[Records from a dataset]
__________________________________________________
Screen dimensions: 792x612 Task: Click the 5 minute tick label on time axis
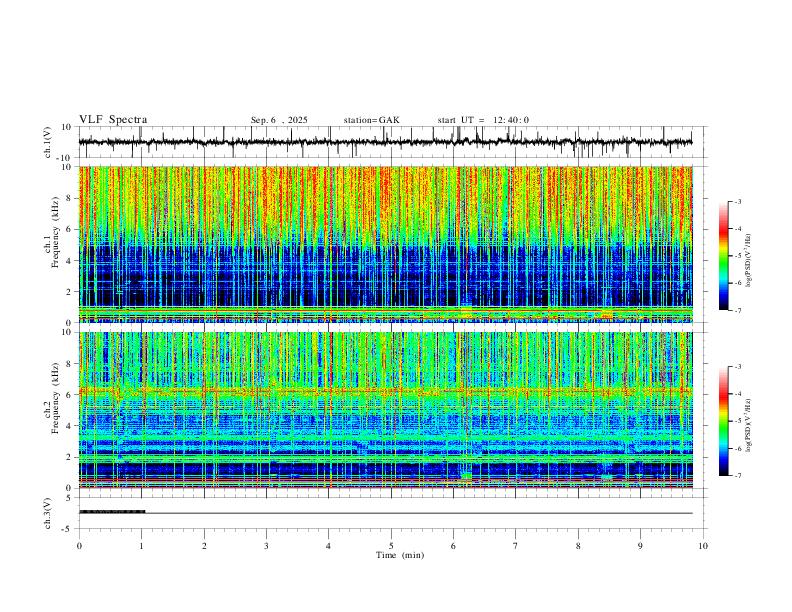point(391,546)
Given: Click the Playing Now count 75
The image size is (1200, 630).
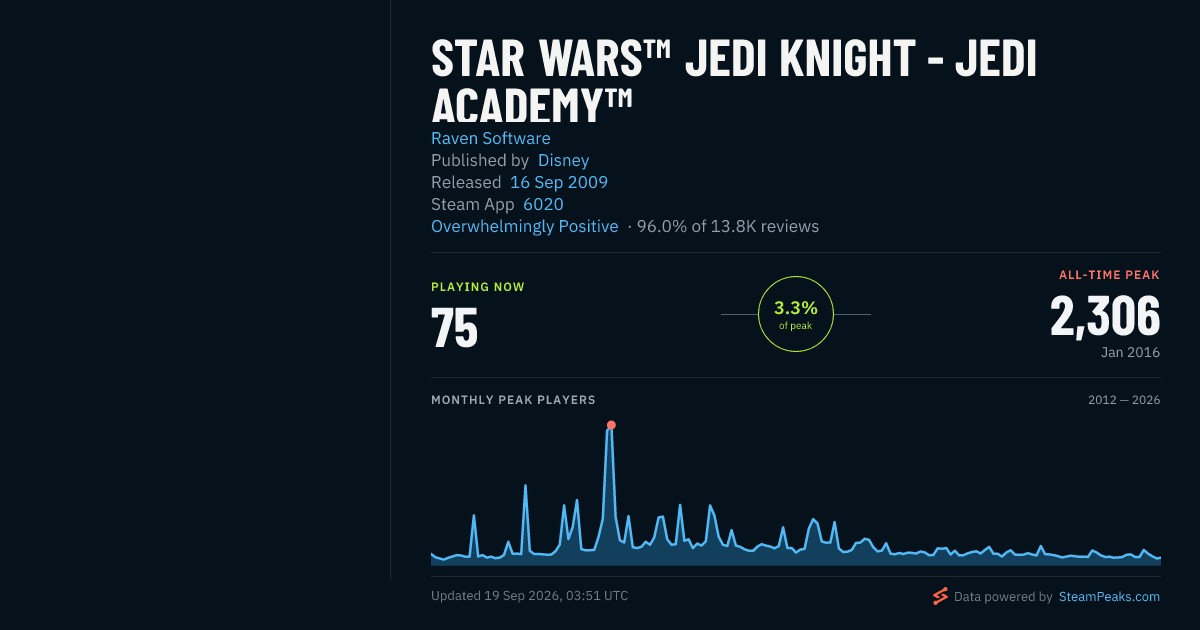Looking at the screenshot, I should [x=455, y=327].
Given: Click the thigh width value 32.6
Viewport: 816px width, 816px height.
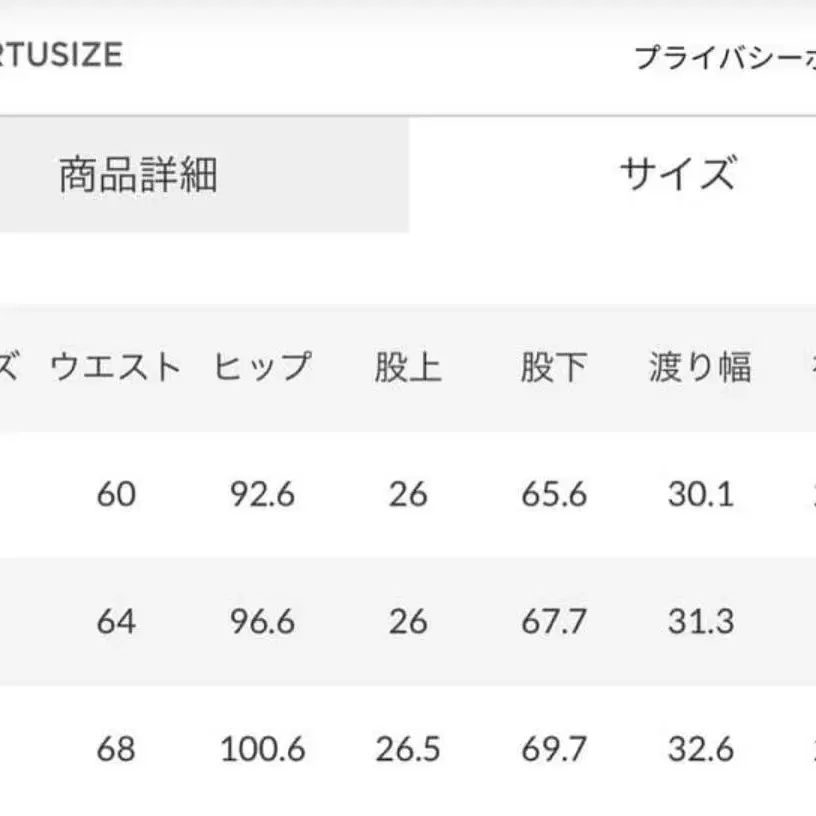Looking at the screenshot, I should (x=700, y=748).
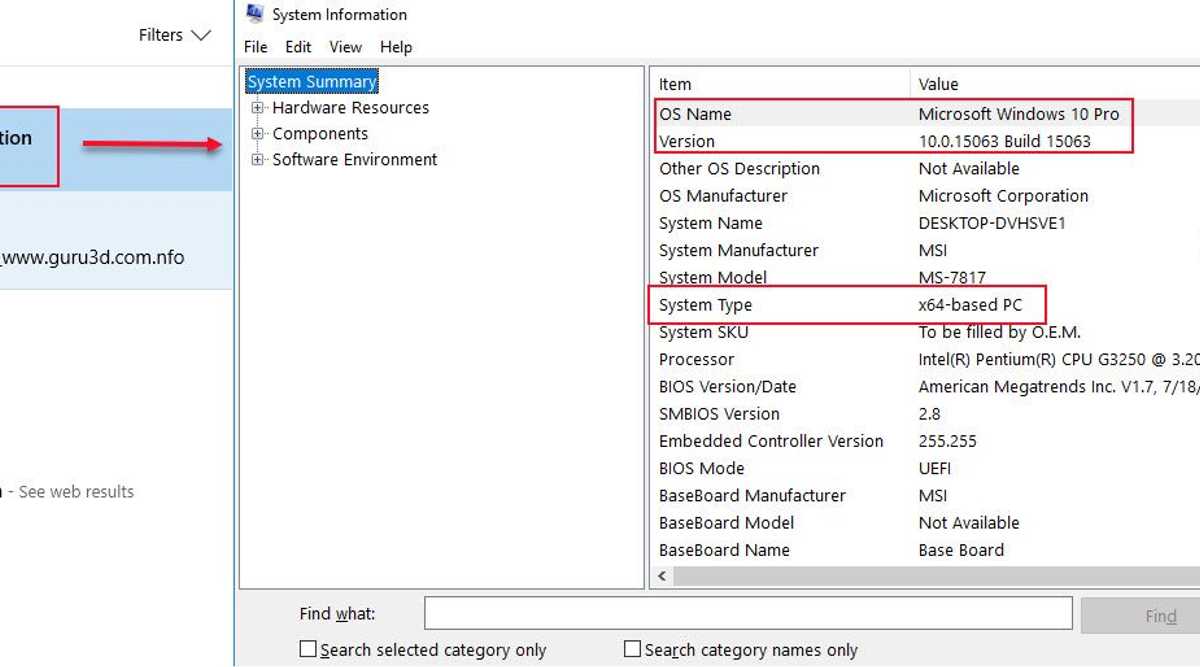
__________________________________________________
__WHAT YOU NEED TO DO__: In the data above, count the lines where the word "Given" appears; reply with the number only.

__EXPECTED OUTPUT__: 2